Em Isaías 58 lemos sobre uma justiça que não é sacrificial ou penal, mas compassiva. Nesse sentido, devemos ser “um povo que pratica justiça” e busca os “direitos da justiça” (v.2), de modo que, consequentemente, a justiça “irá adiante” (8) de nós. Nas palavras de Nico Koopman (2008), devemos buscar a restauração da dignidade humana no mundo, mais do que de casas e cidades (mas às vezes incluindo isso!), indo, portanto, contra as ideologias mundanas, inclusive contra parte do mercado global que incentiva individualismo, consumismo, fragmentação e ruptura da coesão e solidariedade. É uma justiça que cuida dos injustiçados, marginalizados e silenciados. É buscar aliviar toda forma de sofrimento.

Koopman relembra que o ofício triplo de Cristo é retratado por João Calvino como a missão de unir o mundo com Deus, nos tornar um com Ele e uns com os outros.
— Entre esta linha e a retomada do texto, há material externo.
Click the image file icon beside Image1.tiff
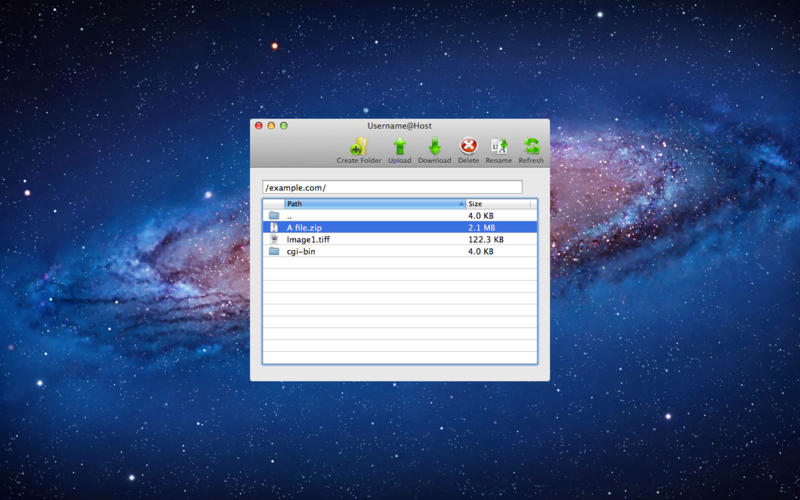This screenshot has height=500, width=800. pos(274,240)
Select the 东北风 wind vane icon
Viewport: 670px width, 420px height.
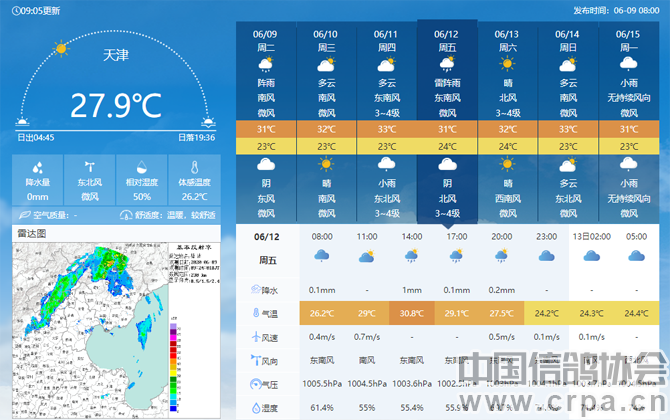(90, 167)
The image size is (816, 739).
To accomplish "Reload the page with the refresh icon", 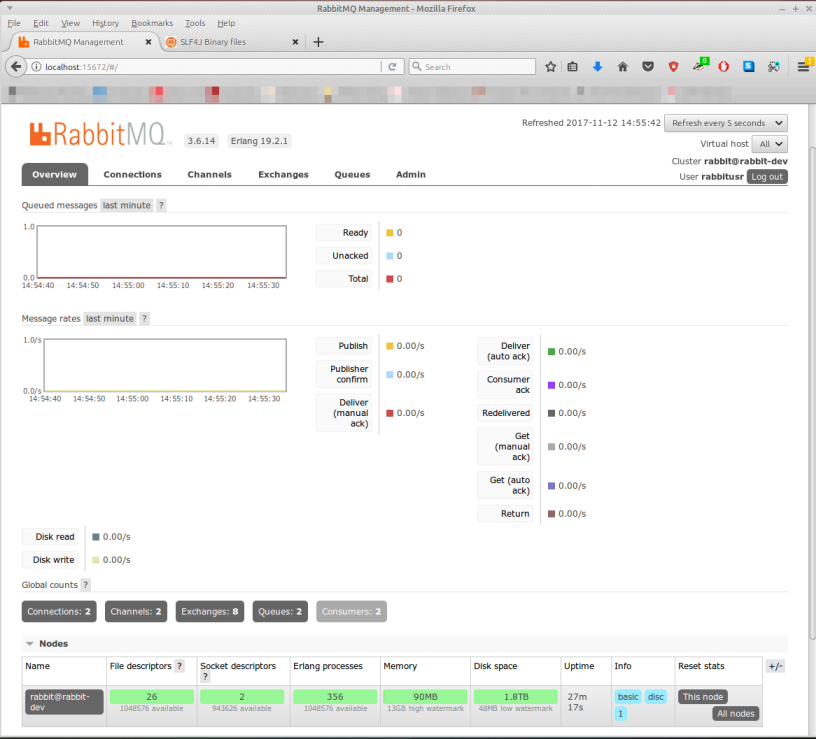I will [x=392, y=66].
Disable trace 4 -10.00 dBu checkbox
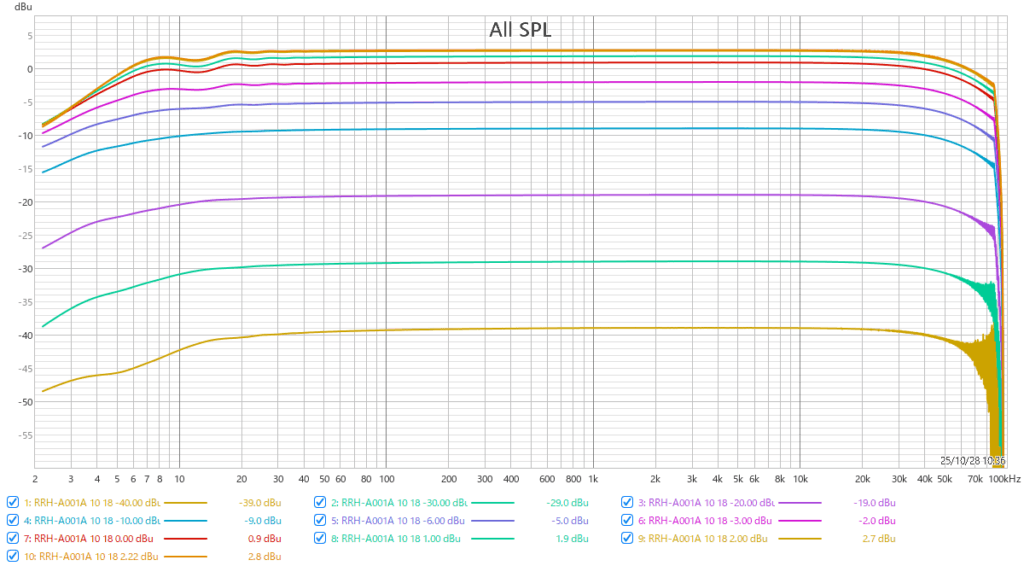1024x566 pixels. (x=12, y=520)
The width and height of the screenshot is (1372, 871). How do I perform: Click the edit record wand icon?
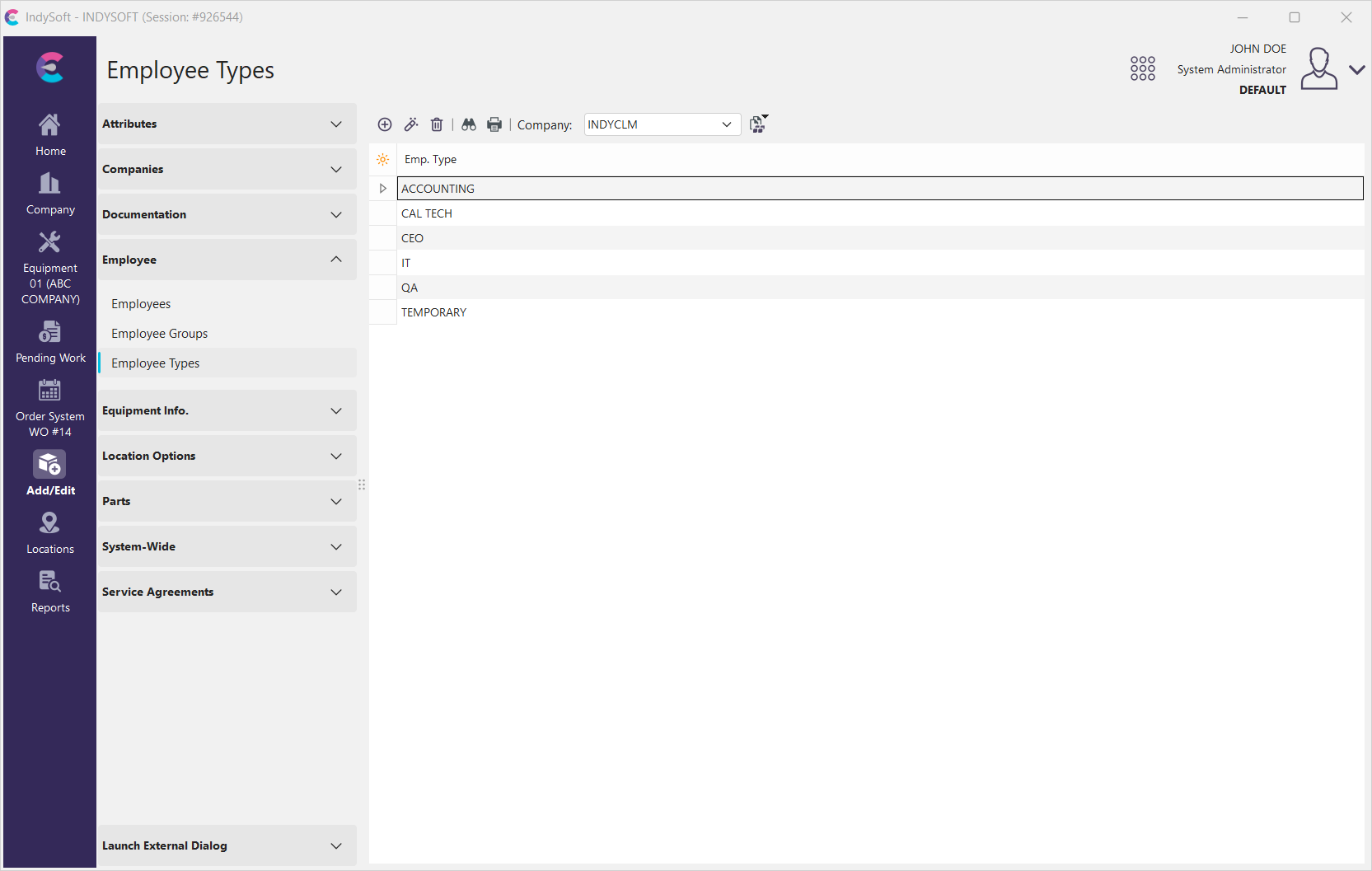coord(411,124)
Essa comunhão “é como o óleo precioso sobre a cabeça, que desce sobre a barba, a barba de Arão, e que desce à orla das suas vestes. Como o orvalho de Hermom, e como o que desce sobre os montes de Sião, porque ali o Senhor ordena a bênção e a vida para sempre” (Salmo 133).

BERGLAND, Kenneth. Reading as a Disclosure of the Thoughts of the Heart: Proto-Halakhic Reuse and Appropriation between Torah and the Prophets. 2018. Disponível em: <https://digitalcommons.andrews.edu/cgi/viewcontent.cgi?article=2926&context=dissertations>.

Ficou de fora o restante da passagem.